The National Association of Home Builders (NAHB)/Wells Fargo Housing Market Index (HMI) is flirting with the danger zone.  Although stressing that the index remains in positive territory, NAHB said its measure of home builder confidence lost 4 points compared to November, landing at 56.  It was the lowest reading since May 2015 and followed an 8-point drop last month.  NAHB said the index is reflecting concerns over housing affordability.

"We are hearing from builders that consumer demand exists, but that customers are hesitating to make a purchase because of rising home costs," said NAHB Chairman Randy Noel.  "However, recent declines in mortgage interest rates should help move the market forward in early 2019."

Derived from a monthly survey that NAHB has been conducting for 30 years, the NAHB/Wells Fargo Housing Market Index gauges builder perceptions of current single-family home sales and sales expectations for the next six months as "good," "fair" or "poor." The survey also asks builders to rate traffic of prospective buyers as "high to very high," "average" or "low to very low." Scores for each component are then used to calculate a seasonally adjusted index where any number over 50 indicates that more builders view conditions as good than poor.

Each of the three HMI component indices posted declines.

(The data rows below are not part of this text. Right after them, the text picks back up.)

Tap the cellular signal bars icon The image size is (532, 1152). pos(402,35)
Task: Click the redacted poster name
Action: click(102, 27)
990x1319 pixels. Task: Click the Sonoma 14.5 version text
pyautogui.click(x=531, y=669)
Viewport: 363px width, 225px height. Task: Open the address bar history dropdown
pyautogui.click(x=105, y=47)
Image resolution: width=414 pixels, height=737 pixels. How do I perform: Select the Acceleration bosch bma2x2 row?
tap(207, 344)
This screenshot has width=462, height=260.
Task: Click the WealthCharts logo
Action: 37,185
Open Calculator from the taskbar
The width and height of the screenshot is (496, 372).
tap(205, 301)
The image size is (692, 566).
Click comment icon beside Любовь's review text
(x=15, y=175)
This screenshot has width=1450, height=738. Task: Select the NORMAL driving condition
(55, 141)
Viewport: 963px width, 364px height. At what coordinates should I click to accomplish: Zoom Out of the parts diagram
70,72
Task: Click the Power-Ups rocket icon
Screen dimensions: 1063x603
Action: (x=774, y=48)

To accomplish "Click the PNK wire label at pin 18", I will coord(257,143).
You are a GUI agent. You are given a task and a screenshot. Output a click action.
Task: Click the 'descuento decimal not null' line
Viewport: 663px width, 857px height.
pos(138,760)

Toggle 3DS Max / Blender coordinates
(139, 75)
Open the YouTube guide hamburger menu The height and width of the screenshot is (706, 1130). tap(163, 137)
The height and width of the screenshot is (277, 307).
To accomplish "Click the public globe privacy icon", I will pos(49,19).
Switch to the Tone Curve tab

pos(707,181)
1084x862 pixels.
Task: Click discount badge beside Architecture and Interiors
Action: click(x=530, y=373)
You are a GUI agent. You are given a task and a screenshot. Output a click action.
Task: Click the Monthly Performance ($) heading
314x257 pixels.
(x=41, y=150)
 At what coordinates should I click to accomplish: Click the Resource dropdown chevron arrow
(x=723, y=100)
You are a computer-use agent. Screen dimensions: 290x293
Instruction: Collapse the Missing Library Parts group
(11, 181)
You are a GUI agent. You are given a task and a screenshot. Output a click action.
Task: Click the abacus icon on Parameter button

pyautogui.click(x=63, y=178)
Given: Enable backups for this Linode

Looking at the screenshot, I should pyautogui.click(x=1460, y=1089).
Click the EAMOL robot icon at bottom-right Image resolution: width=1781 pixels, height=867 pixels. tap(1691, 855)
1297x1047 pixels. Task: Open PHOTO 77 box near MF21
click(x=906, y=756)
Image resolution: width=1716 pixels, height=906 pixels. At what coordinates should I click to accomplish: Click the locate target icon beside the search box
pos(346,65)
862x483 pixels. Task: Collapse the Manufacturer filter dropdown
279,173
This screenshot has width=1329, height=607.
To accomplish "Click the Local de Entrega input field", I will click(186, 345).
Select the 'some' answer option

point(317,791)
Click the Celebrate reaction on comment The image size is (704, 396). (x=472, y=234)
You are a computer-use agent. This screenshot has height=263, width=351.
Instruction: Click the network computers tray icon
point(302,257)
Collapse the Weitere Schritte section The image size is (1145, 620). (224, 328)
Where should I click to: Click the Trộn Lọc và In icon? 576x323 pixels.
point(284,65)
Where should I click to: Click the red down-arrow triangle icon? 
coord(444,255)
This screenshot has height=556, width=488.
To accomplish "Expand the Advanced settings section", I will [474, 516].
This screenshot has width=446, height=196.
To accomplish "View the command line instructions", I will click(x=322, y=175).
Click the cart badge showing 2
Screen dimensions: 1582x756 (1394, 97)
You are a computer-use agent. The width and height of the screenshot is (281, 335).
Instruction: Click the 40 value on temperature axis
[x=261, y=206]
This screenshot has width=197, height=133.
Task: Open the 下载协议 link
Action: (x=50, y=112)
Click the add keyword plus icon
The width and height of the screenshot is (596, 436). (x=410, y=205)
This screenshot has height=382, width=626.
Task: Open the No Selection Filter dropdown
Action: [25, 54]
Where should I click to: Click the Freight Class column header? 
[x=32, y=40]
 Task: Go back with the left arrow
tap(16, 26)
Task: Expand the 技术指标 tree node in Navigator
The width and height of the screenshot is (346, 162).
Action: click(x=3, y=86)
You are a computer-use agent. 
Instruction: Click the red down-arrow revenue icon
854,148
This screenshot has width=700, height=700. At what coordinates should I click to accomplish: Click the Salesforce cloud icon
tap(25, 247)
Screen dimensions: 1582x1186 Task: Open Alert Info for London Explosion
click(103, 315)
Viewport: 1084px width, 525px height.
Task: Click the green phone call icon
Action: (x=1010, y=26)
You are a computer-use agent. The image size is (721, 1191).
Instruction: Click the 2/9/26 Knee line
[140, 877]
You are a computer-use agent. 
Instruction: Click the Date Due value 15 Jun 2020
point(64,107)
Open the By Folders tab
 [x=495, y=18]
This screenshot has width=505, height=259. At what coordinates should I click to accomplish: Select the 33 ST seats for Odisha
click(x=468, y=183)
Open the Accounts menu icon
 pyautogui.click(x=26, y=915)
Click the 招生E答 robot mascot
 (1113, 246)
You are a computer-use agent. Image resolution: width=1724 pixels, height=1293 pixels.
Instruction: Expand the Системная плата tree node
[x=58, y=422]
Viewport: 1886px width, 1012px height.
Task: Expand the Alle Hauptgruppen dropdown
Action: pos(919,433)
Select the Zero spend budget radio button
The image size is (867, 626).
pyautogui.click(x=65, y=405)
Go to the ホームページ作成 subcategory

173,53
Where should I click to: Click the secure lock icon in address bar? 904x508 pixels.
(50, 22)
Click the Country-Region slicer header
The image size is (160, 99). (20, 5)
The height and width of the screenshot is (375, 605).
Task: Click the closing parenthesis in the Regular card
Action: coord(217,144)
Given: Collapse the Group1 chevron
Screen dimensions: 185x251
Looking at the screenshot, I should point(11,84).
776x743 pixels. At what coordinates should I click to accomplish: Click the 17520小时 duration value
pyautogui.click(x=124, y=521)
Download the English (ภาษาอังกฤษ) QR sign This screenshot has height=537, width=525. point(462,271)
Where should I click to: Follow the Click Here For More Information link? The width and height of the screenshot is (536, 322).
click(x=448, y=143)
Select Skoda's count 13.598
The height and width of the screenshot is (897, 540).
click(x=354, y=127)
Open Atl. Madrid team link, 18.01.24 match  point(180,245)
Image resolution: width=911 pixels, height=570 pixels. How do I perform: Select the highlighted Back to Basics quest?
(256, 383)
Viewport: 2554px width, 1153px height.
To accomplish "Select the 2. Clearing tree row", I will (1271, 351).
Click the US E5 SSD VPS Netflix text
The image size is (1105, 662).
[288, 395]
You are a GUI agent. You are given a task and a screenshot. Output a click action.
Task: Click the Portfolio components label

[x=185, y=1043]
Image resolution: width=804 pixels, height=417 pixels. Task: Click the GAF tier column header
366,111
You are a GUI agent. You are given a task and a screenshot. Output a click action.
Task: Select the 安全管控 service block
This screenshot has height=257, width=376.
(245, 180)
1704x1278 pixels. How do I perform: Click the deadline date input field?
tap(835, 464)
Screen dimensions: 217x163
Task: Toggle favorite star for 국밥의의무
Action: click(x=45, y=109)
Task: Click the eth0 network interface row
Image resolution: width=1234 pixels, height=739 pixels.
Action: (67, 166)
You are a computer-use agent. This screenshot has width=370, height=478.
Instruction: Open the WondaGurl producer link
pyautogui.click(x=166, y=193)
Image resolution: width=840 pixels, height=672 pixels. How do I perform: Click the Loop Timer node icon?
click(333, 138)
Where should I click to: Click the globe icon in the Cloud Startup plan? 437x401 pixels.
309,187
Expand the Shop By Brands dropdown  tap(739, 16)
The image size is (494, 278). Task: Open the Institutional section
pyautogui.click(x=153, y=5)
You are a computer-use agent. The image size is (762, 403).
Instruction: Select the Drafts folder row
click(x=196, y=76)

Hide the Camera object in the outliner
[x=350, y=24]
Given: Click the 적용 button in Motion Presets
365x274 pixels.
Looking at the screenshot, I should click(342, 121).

The index measuring current sales conditions fell 6 points to 61, the component gauging expectations in the next six months dropped 4 points to 61, and the metric charting buyer traffic edged down 2 points to 43.

Regional measurements are expressed as three-month moving averages.  They too all retreated.  The Midwest dropped 2 points to 55; the West and South both fell 3 points to 68 and 65, respectively; and the Northeast registered an 8-point drop to 50.

"The fact that builder confidence dropped significantly in areas of the country with high home prices shows how the growing housing affordability crisis is hurting the market," NAHB Chief Economist Robert Dietz said. "This housing slowdown is an early indicator of economic softening, and it is important that builders manage supply-side costs to keep home prices competitive for buyers at different price points."